Little League Baseball - Practice Plans - New Coach

Preface to be a Youth Baseball Coach.

Little League Baseball Practice Plans ---

Practices, if you think about it, are the real baseball game for a Coach. The “Game”, with the fans cheering, the horns honking and the adrenalin flowing, is the collective result of hours of practice and teaching.

The “Game” is where you, as a Coach, see if your methods, your expertise, your vision will translate into victories or embarrassing defeats. I’m not talking a 3-0 defensive struggle, or a 14 - 12 Slug fest win or loss.

I’m talking 10-0, 15-1 thumping which embarrasses you and the entire team, and this is what gnaws at your gut before a game and has you mentally checking and rechecking, making sure you didn’t forget anything.

Little League Baseball Game Ball

Water? Check. Equipment Bag? Check. Score book? Oh no! Where’s the score book?! Whew, there it is .. Under the 1995 Atlas Map book. Game Balls? Did I bring Two …They’re in the equipment bag, remember to check that first thing. And on and on it goes whirling through your mind.

Sound funny? It is in retrospect, but not while it’s happening.

So where do you start?

If you’re the mild & meek type, you may have to delegate Team Spirit to an Assistant Coach. ( As your players become older a leader will emerge from their ranks which will handle this.)

If you’re the loud boisterous type of person whose voice can always be heard above anyone else in a room full of talking people, you have to recognize this, as you may scare an 8 year old enough to wet their pants.

• SUPPLIED ENTRIES:
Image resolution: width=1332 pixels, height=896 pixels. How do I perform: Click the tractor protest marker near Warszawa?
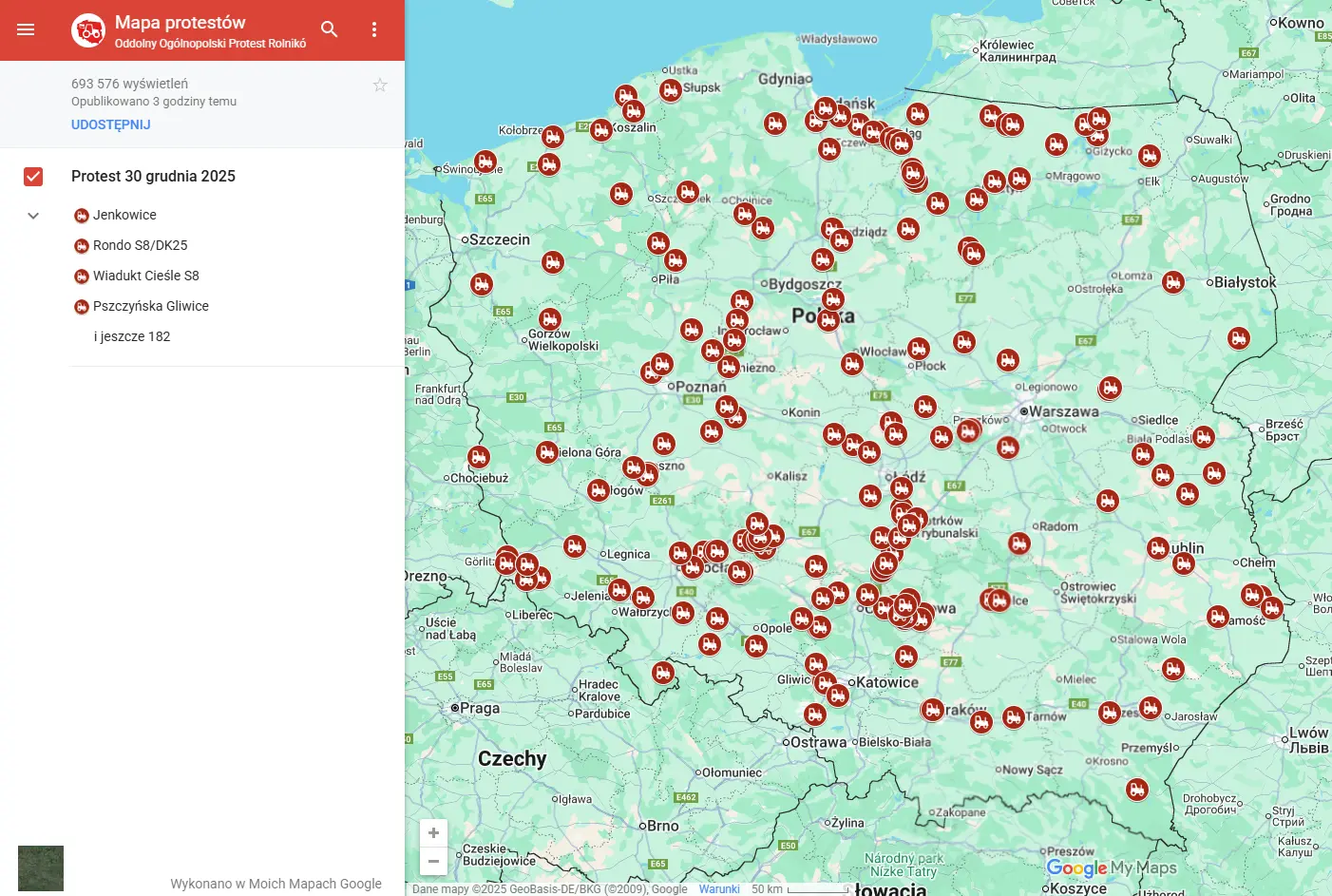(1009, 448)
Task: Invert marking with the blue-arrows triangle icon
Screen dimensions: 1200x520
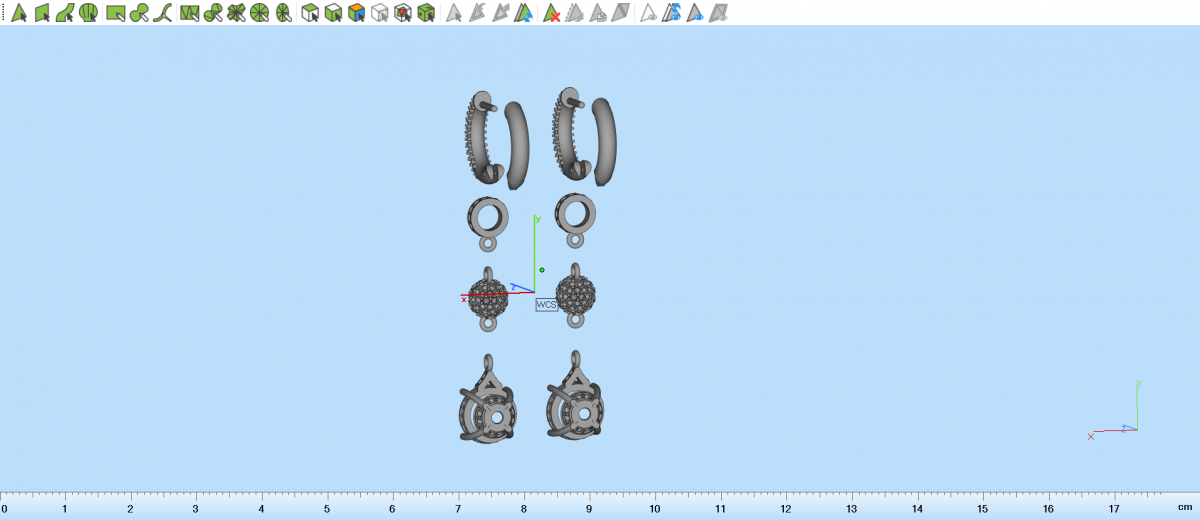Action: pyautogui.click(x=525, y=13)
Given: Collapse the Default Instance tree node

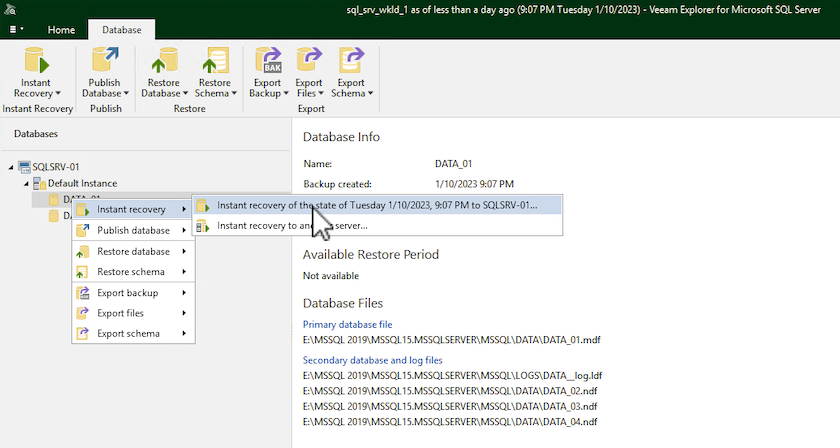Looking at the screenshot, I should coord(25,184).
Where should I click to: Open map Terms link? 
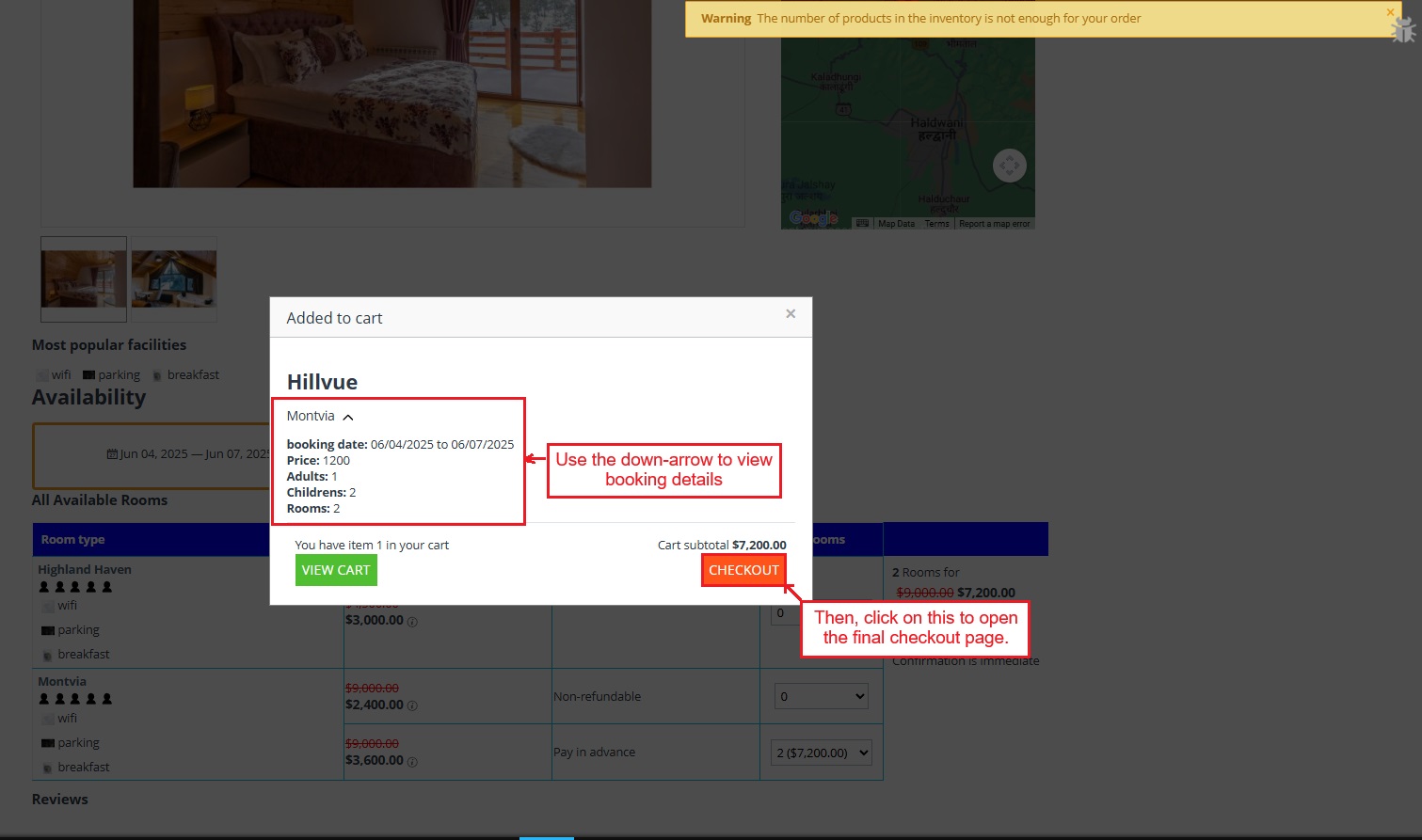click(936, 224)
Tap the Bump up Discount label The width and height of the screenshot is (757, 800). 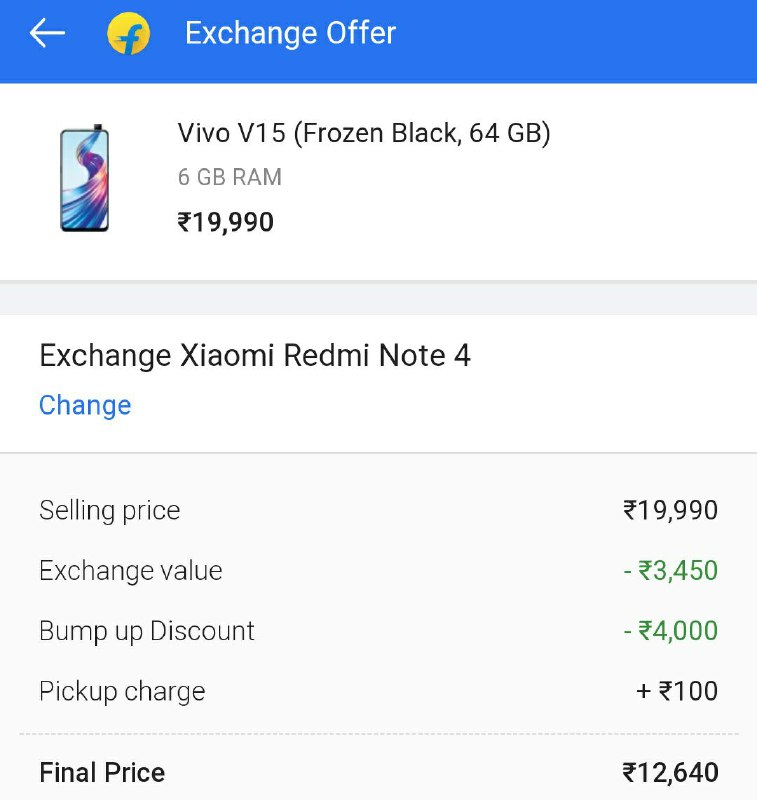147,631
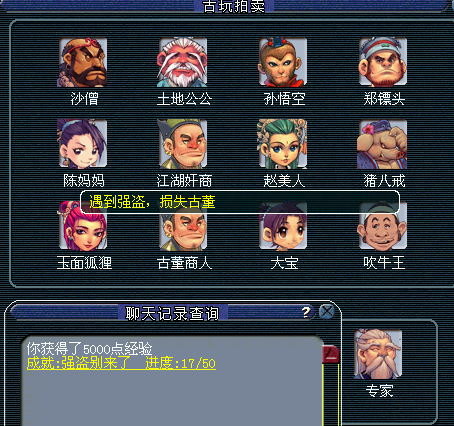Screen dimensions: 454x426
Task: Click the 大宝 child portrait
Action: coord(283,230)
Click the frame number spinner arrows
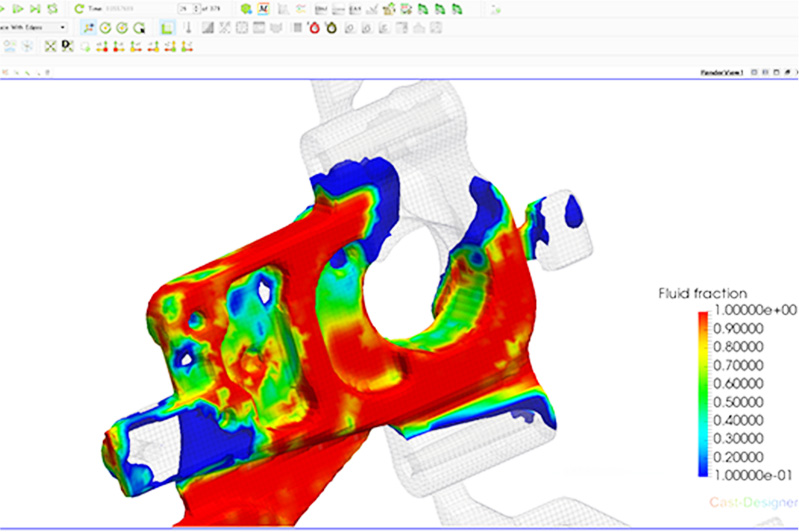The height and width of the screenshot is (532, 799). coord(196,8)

• WORK TO COMPLETE:
1) Transcribe the stretch of the Little League coaching text from "Little League Baseball - Practice" through "didn’t forget anything.".
2) Reproduce the records word for word, from their start through the line containing "click(936, 224)", and leave out the pictures.

• ANSWERS GIVEN:
1)
Little League Baseball - Practice Plans - New Coach

Preface to be a Youth Baseball Coach.

Little League Baseball Practice Plans ---

Practices, if you think about it, are the real baseball game for a Coach. The “Game”, with the fans cheering, the horns honking and the adrenalin flowing, is the collective result of hours of practice and teaching.

The “Game” is where you, as a Coach, see if your methods, your expertise, your vision will translate into victories or embarrassing defeats. I’m not talking a 3-0 defensive struggle, or a 14 - 12 Slug fest win or loss.

I’m talking 10-0, 15-1 thumping which embarrasses you and the entire team, and this is what gnaws at your gut before a game and has you mentally checking and rechecking, making sure you didn’t forget anything.

2)
Image resolution: width=1332 pixels, height=896 pixels. How do I perform: Click the tractor protest marker near Warszawa?
(1009, 448)
Task: Invert marking with the blue-arrows triangle icon
Screen dimensions: 1200x520
Action: pyautogui.click(x=525, y=13)
Given: Collapse the Default Instance tree node

Looking at the screenshot, I should coord(25,184).
Where should I click to: Open map Terms link? 
click(936, 224)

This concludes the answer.